COSA PRODURRE — Nel brano sull'affluenza alle comunali del 2016, trova tutti i capoluoghi in cui la partecipazione ha superato il 70% ed elencali ciascuno con la propria percentuale.

SEZIONE DEL DOCUMENTO —
§ §
La variabile nuova, rispetto al voto del 2011, era rappresentata dalla presenza, in diverse sfide locali, di opzioni politiche anti-sistema o di rottura (il Movimento 5 stelle e, per certi versi, anche la Lega Nord) in grado di influenzare significativamente non solo il risultato finale ma anche l’affluenza al voto. Per leggere in modo completo l’andamento della partecipazione, nella nostra analisi abbiamo confrontato i dati del 2016 con quelli del precedente turno di elezioni comunali (avvenute nel 2011, anche se in tre capoluoghi tra cui Roma si è votato in periodi successivi).Per i 25 comuni capoluogo il tasso di partecipazione risulta complessivamente del 57,6%, quasi cinque punti percentuali in meno della precedente tornata amministrativa. Il dato generale nasconde una forte variabilità interna. Tra il capoluogo più partecipativo (Benevento: 78,5%) e quello meno partecipativo (Trieste: 53,4%) ci sono circa 25 punti percentuali di differenza. Complessivamente, ai primi dieci posti nella graduatoria della partecipazione si collocano esclusivamente (o quasi) città meridionali: oltre che a Benevento, il 70% di partecipazione è stato superato a Cosenza (72,4%), Crotone (71,2%), Caserta (70,9%), Latina (70,1%).
§ §
RACCOLTA DATI —

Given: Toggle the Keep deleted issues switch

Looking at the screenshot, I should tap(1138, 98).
§ §
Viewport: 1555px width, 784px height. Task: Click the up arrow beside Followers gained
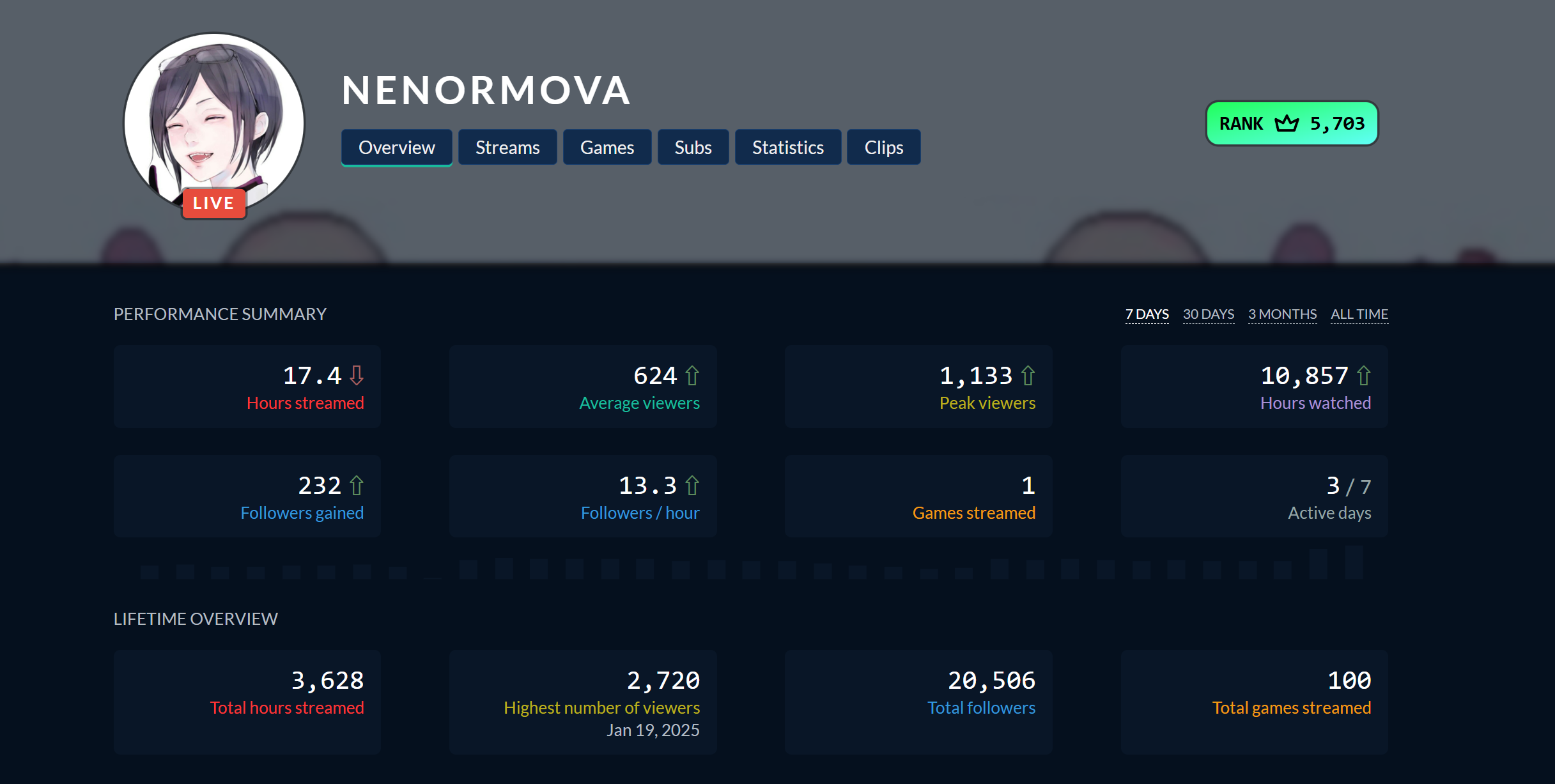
§ §
COMPITO SVOLTO —
- Benevento: 78,5%
- Cosenza: 72,4%
- Crotone: 71,2%
- Caserta: 70,9%
- Latina: 70,1%